• INPUT:
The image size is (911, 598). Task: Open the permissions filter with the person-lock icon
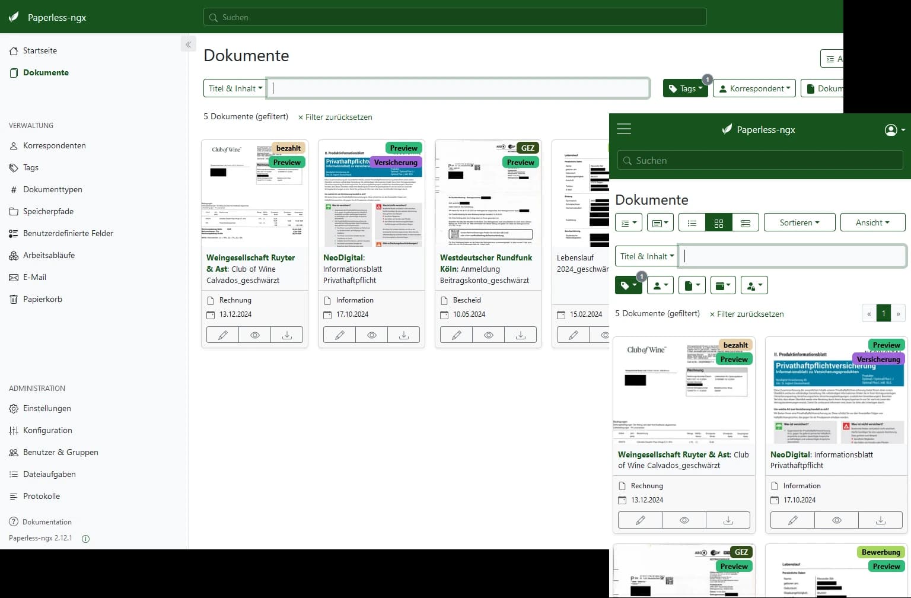click(x=754, y=285)
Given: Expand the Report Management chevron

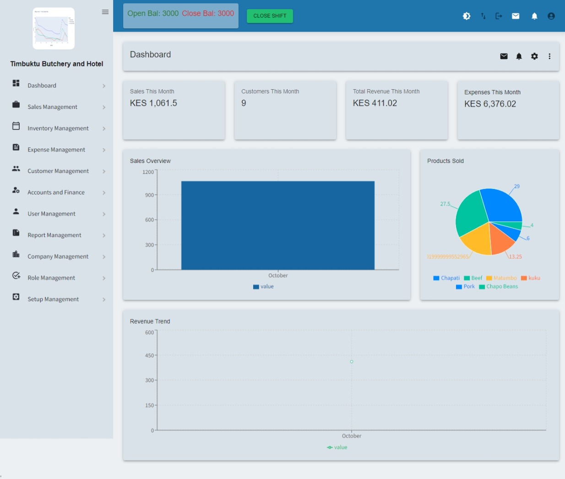Looking at the screenshot, I should tap(104, 236).
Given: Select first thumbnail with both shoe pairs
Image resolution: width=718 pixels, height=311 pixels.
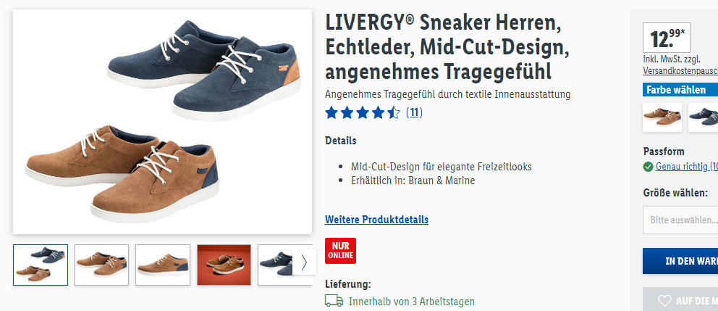Looking at the screenshot, I should [x=41, y=265].
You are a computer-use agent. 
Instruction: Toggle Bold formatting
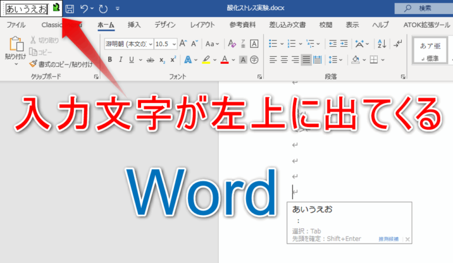tap(110, 60)
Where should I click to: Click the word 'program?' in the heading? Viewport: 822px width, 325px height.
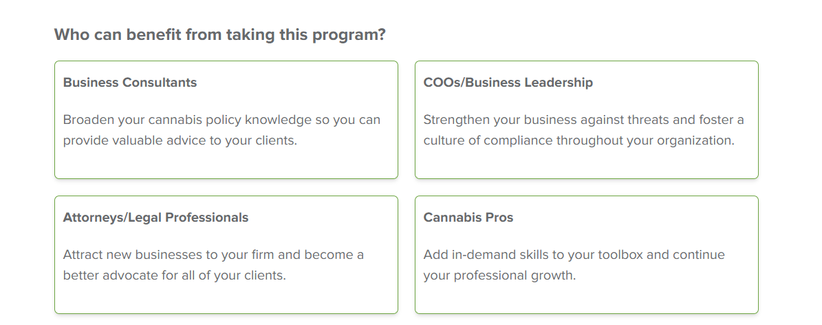[x=349, y=35]
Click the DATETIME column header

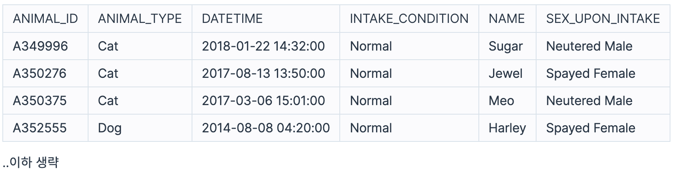point(266,19)
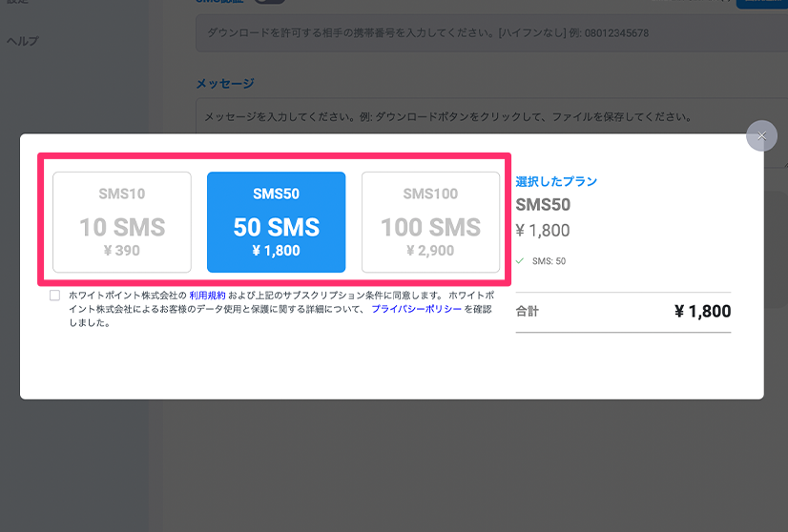Choose the highlighted 50 SMS plan card
788x532 pixels.
[276, 222]
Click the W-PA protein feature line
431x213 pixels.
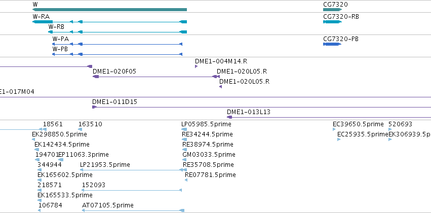[x=117, y=44]
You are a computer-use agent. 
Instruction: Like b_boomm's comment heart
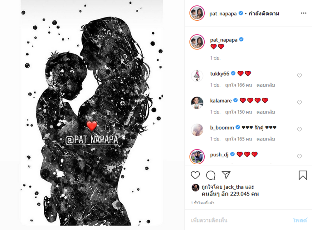click(299, 129)
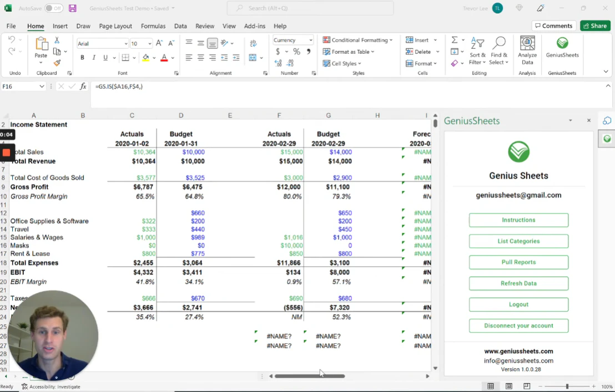This screenshot has width=615, height=392.
Task: Open the Conditional Formatting dropdown
Action: (358, 40)

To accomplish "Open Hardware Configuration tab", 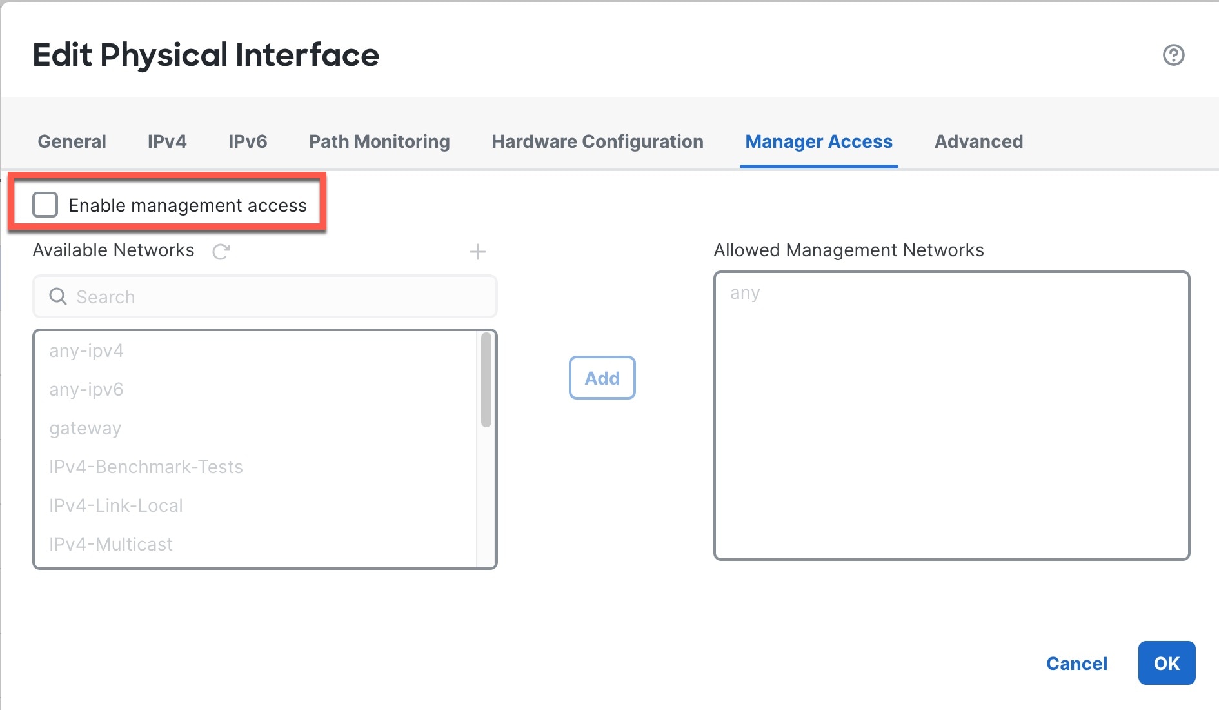I will pyautogui.click(x=597, y=141).
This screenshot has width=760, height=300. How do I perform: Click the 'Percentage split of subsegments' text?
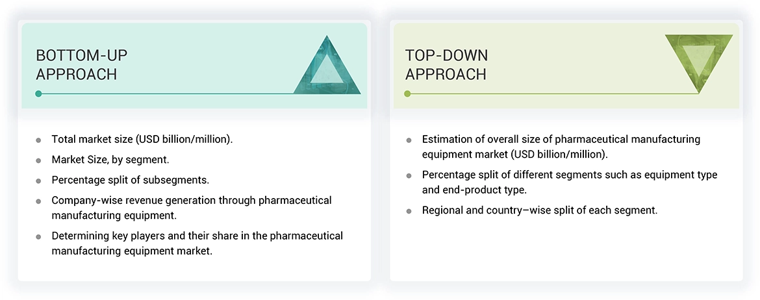[131, 180]
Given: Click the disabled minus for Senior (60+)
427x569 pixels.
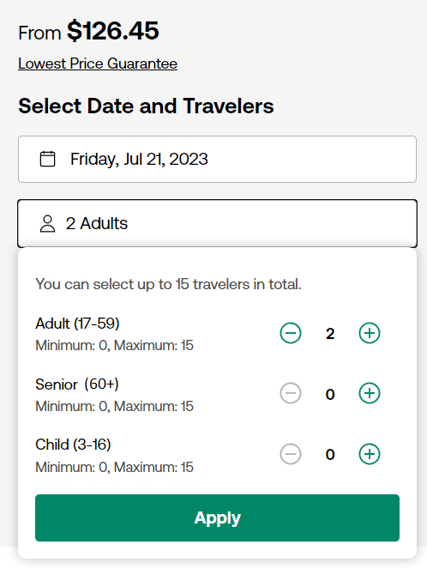Looking at the screenshot, I should pos(291,393).
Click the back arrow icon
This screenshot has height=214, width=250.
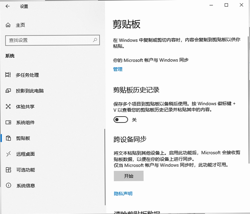tap(8, 6)
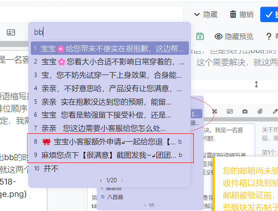Screen dimensions: 278x211
Task: Click the green save disk icon
Action: pos(200,36)

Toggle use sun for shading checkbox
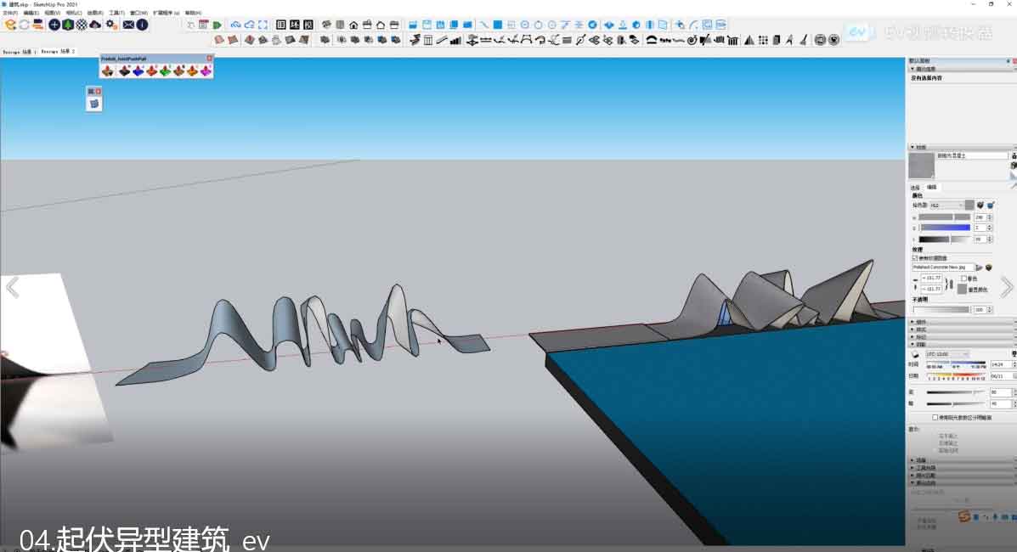935,417
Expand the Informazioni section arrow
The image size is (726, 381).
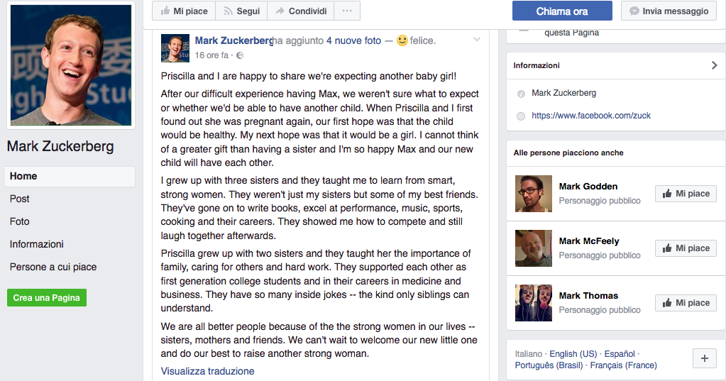[x=714, y=65]
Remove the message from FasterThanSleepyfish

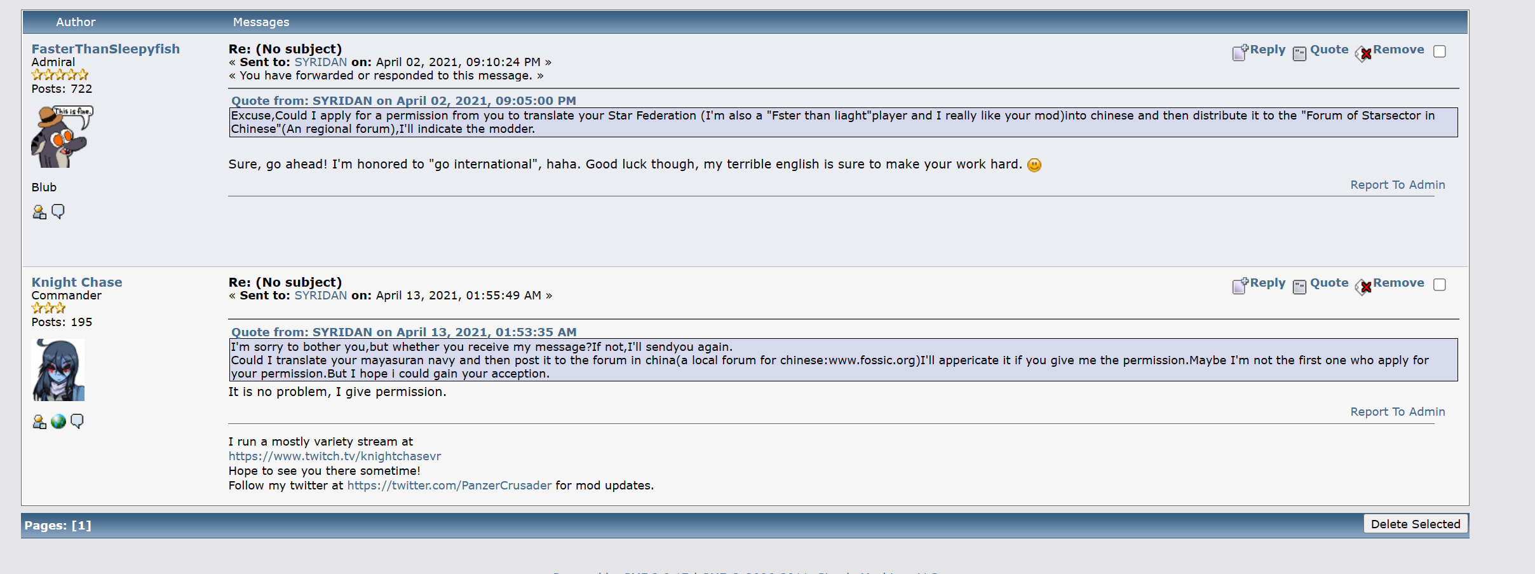coord(1398,50)
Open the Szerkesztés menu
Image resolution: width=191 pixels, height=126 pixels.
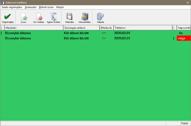pyautogui.click(x=30, y=7)
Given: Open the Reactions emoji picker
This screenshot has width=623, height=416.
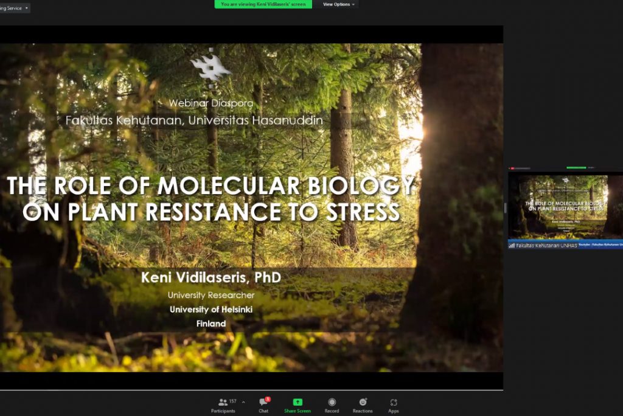Looking at the screenshot, I should tap(362, 401).
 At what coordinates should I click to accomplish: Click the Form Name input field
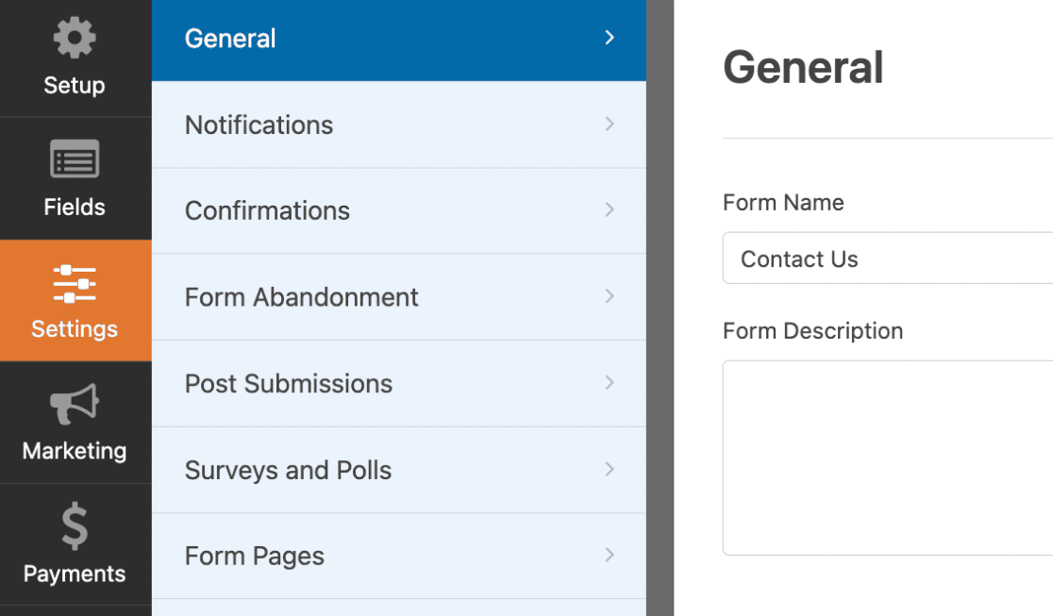click(x=888, y=258)
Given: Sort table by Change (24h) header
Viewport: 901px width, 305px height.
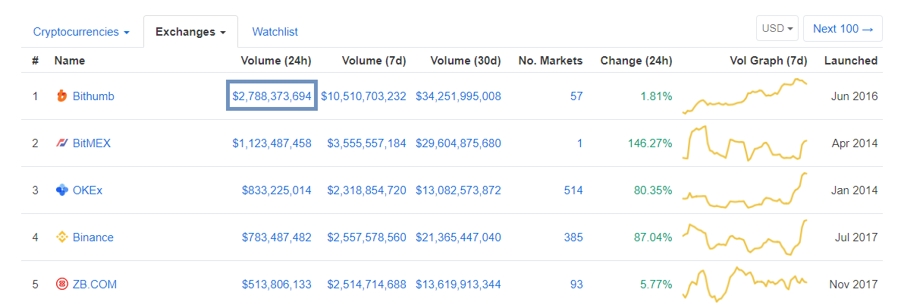Looking at the screenshot, I should coord(636,61).
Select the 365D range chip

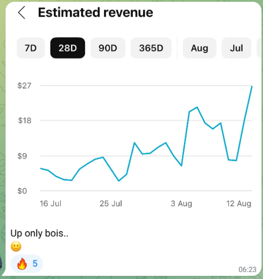click(151, 48)
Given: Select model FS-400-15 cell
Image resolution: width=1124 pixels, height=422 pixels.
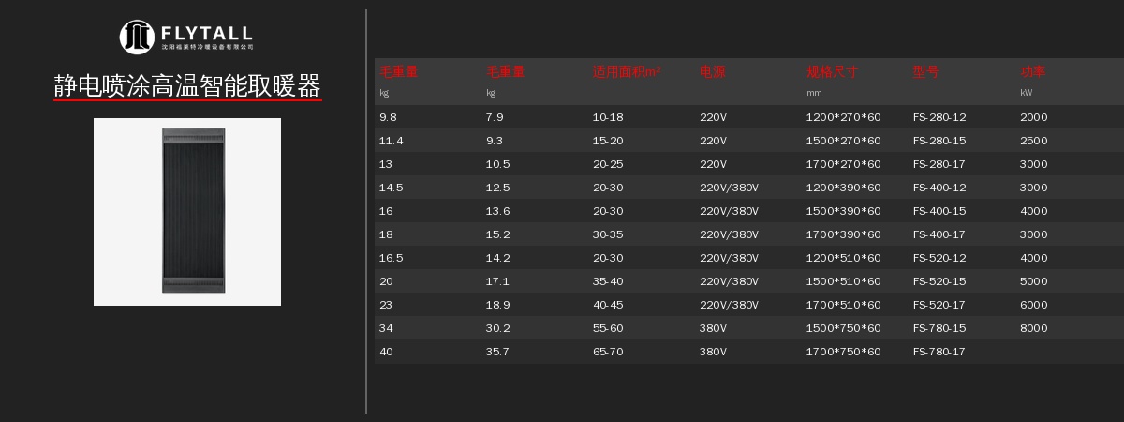Looking at the screenshot, I should (939, 211).
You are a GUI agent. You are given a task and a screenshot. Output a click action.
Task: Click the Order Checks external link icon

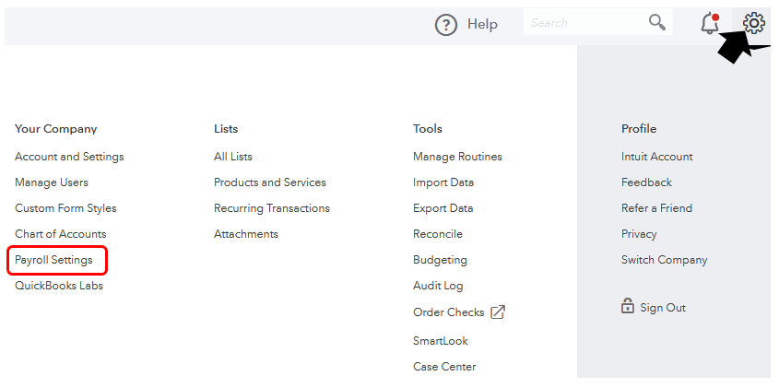(498, 312)
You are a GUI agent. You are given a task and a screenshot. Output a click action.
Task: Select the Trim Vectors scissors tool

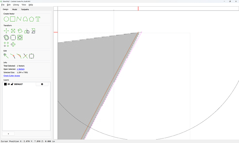[x=25, y=56]
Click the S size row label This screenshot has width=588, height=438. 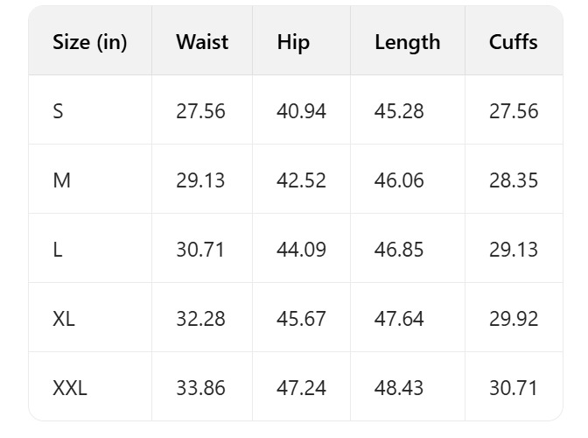[x=59, y=111]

• TASK DIRECTIONS: Look back at the data above, then output exactly the lines from the line holding "Given: Click the" up to and including the line holding "Open the Szerkesztés menu". Leave out the pictures.

• REPLY TO THE TASK:
Given: Click the disabled minus for Senior (60+)
427x569 pixels.
Looking at the screenshot, I should pos(291,393).
Click the back arrow icon
This screenshot has height=214, width=250.
tap(8, 6)
Screen dimensions: 278x211
Task: Click the green save disk icon
Action: pos(200,36)

Toggle use sun for shading checkbox
935,417
Expand the Informazioni section arrow
The image size is (726, 381).
[x=714, y=65]
Remove the message from FasterThanSleepyfish

coord(1398,50)
Open the Szerkesztés menu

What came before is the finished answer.